Black Duck software is a long-standing software composition analysis (SCA) platform for discovering open-source components, their known vulnerabilities, and their license obligations, and as of October 2024 it is again an independent company after spinning out of Synopsys. If you have worked in application security for a while, you have almost certainly run into Black Duck. It is one of the oldest brands in open-source risk management, and the corporate changes of 2024 are worth understanding alongside what the product actually does.
What Black Duck software does
At its core, Black Duck is an SCA tool. It scans a codebase or build to identify the open-source components in use, including transitive dependencies, then reports three things about them:
- Known vulnerabilities, matched against public sources like the NVD and Black Duck's own research.
- License obligations, flagging copyleft or otherwise restrictive licenses that create legal risk.
- Operational risk, such as components that are outdated or unmaintained.
The vulnerability and license coverage is the reason Black Duck has stuck around for close to two decades: identifying open-source components accurately, especially in binaries and modified code, is harder than it sounds, and depth of matching is where the mature vendors compete.
BDSA and binary analysis
Two features come up repeatedly in Black Duck evaluations. The first is the Black Duck Security Advisories (BDSA) feed, a curated vulnerability database that aims to publish advisories earlier and with more detail than relying on NVD alone, including remediation guidance and version-specific applicability. Buyers value this because NVD entries can lag and can be vague about which versions are actually affected.
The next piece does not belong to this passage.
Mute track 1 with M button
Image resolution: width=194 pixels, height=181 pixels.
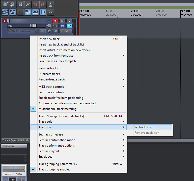point(62,21)
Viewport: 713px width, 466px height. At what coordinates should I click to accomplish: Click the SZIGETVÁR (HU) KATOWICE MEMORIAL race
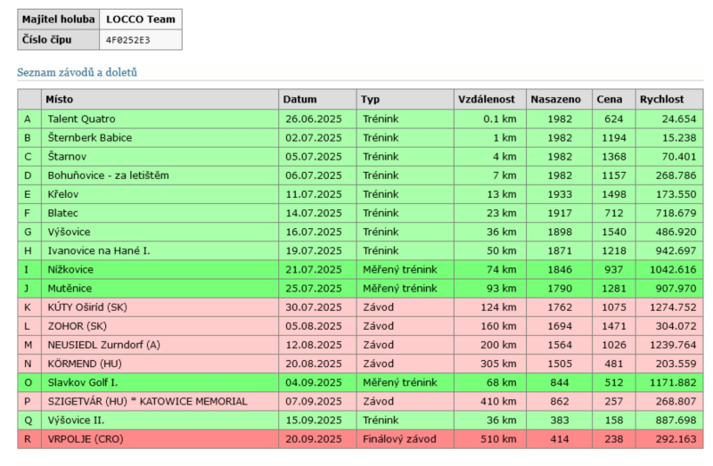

The second is binary and snippet analysis. Beyond reading manifest files, Black Duck can analyze compiled binaries and detect open-source code that has been copied into a codebase, which matters heavily in M&A due diligence and for audits where you cannot trust the declared dependency list. That capability is one reason it shows up in legal and compliance contexts, not just engineering.
The Synopsys spin-off
Here is the corporate history, verified. The product spent years as part of Synopsys, which acquired the original Black Duck company in 2017 and folded it into its Software Integrity Group. On October 1, 2024, that group was spun out as an independent company and rebranded as Black Duck Software, Inc., backed by Clearlake Capital and Francisco Partners, with Jason Schmitt continuing as CEO. The new company deliberately took the Black Duck name from its flagship SCA product, closing a loop back to the brand's origins.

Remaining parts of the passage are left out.